• [WORK TASK] The data below is to be set down exactly.

• [EXERCISE INPUT]
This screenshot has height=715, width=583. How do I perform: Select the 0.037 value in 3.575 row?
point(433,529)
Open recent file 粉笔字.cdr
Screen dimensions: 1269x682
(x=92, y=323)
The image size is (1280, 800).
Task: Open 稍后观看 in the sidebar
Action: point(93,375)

• [WRITTEN ANSWER]
This screenshot has height=715, width=583. How do I perform: Select the 0.037 value in 3.575 row?
point(433,529)
Open recent file 粉笔字.cdr
Screen dimensions: 1269x682
(x=92, y=323)
The image size is (1280, 800).
Task: Open 稍后观看 in the sidebar
Action: point(93,375)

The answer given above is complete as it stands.